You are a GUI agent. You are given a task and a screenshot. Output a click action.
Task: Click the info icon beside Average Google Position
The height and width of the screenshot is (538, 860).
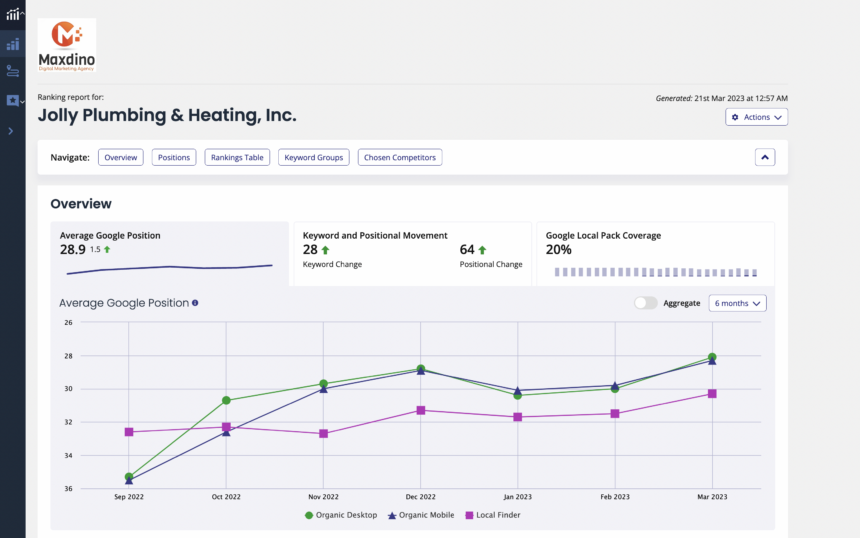tap(195, 303)
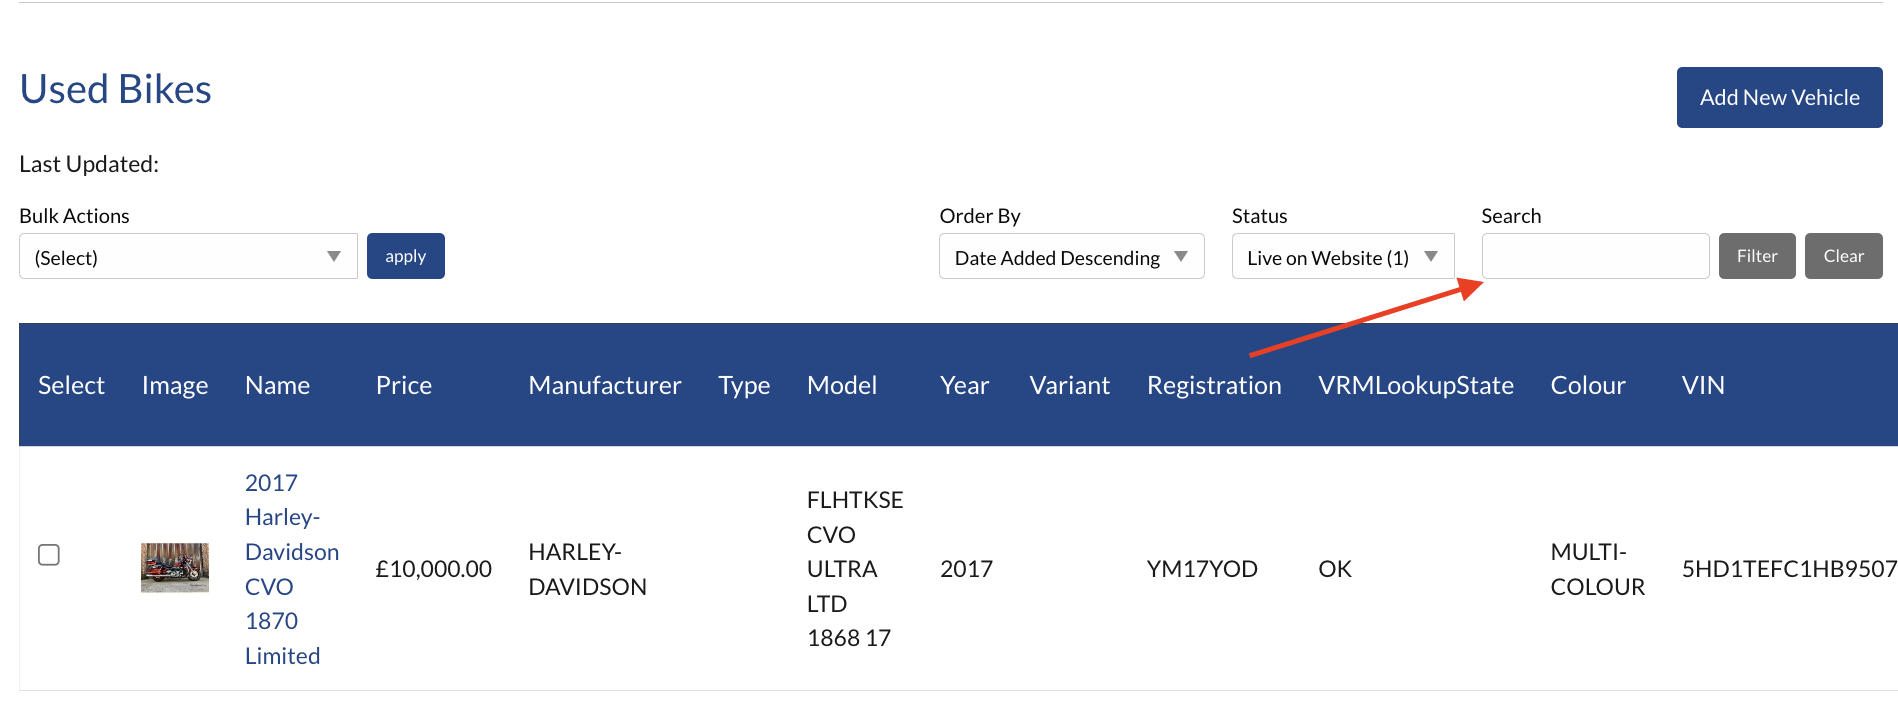Open the motorcycle thumbnail image

[175, 568]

= = = = =

» What needs to be done
Start at the line holding "The height and" and stop at the last line of the entries above. Repeat those lines exactly, pictures excluded.

» Written answer
The height and width of the screenshot is (538, 860).
tap(195, 303)
Open the motorcycle thumbnail image

[175, 568]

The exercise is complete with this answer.